Records of interface elements:
-------------------------

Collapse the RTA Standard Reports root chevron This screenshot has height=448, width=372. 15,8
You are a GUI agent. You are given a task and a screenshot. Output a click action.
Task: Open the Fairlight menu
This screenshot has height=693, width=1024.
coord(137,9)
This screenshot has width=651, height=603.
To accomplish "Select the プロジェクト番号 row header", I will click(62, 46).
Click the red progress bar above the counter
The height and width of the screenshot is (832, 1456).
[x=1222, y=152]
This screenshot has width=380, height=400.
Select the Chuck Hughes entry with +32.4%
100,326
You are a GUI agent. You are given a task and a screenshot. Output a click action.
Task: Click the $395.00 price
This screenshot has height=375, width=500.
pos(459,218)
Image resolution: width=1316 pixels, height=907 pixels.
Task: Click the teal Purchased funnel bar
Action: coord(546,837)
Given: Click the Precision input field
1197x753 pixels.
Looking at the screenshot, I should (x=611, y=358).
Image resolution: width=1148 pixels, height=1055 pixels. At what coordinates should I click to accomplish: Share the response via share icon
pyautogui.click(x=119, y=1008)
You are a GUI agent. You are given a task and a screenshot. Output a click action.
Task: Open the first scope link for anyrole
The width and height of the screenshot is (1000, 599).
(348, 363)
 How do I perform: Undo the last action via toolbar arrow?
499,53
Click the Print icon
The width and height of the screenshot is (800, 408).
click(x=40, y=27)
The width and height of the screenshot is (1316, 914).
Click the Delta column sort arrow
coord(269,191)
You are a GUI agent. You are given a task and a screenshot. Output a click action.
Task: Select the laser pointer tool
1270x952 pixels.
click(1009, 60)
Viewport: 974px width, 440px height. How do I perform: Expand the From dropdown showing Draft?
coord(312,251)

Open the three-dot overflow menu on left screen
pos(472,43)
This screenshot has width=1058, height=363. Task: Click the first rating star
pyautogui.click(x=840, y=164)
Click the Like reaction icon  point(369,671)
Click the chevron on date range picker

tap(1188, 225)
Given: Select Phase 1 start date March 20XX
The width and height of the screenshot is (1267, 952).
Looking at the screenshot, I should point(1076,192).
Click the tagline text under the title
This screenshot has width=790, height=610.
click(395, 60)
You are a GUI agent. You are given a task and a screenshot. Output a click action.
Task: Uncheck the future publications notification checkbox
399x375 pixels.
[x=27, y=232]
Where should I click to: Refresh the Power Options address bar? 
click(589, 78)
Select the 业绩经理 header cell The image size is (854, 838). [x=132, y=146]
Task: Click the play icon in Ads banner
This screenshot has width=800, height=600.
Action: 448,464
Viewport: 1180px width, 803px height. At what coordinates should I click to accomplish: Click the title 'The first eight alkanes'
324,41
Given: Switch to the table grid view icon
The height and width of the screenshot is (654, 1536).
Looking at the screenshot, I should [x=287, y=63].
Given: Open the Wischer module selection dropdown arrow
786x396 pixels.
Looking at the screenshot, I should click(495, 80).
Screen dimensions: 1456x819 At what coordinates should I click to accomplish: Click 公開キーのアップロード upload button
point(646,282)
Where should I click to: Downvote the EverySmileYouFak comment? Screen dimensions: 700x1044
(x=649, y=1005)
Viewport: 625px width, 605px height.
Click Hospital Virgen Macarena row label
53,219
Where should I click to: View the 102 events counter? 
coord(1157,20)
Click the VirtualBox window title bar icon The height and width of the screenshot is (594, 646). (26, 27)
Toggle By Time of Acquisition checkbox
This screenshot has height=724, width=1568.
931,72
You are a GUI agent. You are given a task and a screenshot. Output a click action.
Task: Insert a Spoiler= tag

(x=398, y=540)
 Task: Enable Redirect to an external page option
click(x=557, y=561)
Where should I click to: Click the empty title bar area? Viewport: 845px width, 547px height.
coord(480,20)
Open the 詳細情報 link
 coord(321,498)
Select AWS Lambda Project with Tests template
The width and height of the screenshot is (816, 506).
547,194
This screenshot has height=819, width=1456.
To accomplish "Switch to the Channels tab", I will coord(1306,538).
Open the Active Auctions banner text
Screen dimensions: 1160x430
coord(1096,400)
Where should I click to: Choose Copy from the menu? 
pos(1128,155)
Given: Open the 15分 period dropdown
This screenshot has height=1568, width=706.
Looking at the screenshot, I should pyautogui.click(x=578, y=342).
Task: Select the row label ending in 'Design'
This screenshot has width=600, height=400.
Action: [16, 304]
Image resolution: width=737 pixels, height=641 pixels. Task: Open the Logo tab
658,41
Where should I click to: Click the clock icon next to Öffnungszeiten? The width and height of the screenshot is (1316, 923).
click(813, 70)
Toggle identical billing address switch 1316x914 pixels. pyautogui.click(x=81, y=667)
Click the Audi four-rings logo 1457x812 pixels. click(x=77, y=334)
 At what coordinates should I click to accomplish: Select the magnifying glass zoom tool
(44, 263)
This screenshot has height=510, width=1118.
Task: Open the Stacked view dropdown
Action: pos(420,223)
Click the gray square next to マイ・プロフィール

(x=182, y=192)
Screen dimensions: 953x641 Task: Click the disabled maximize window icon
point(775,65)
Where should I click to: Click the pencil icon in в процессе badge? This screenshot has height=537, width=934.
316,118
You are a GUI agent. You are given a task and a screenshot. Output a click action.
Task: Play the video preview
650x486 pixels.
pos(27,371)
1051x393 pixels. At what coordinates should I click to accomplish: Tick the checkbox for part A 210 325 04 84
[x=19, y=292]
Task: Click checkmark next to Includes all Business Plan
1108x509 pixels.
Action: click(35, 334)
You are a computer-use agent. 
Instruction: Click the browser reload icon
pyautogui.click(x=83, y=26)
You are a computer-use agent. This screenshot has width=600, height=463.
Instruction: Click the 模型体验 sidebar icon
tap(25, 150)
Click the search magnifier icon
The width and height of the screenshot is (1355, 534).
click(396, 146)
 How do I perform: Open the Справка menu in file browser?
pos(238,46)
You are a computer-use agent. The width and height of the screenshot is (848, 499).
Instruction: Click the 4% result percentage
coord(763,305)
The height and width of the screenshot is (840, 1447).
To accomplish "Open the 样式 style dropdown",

-------------------------

JOB: Return, unchanged, the lines of the items from the very start through the line containing "coord(137,9)", with both ends included.

SOLUTION BELOW:
Collapse the RTA Standard Reports root chevron This screenshot has height=448, width=372. 15,8
You are a GUI agent. You are given a task and a screenshot. Output a click action.
Task: Open the Fairlight menu
This screenshot has height=693, width=1024.
coord(137,9)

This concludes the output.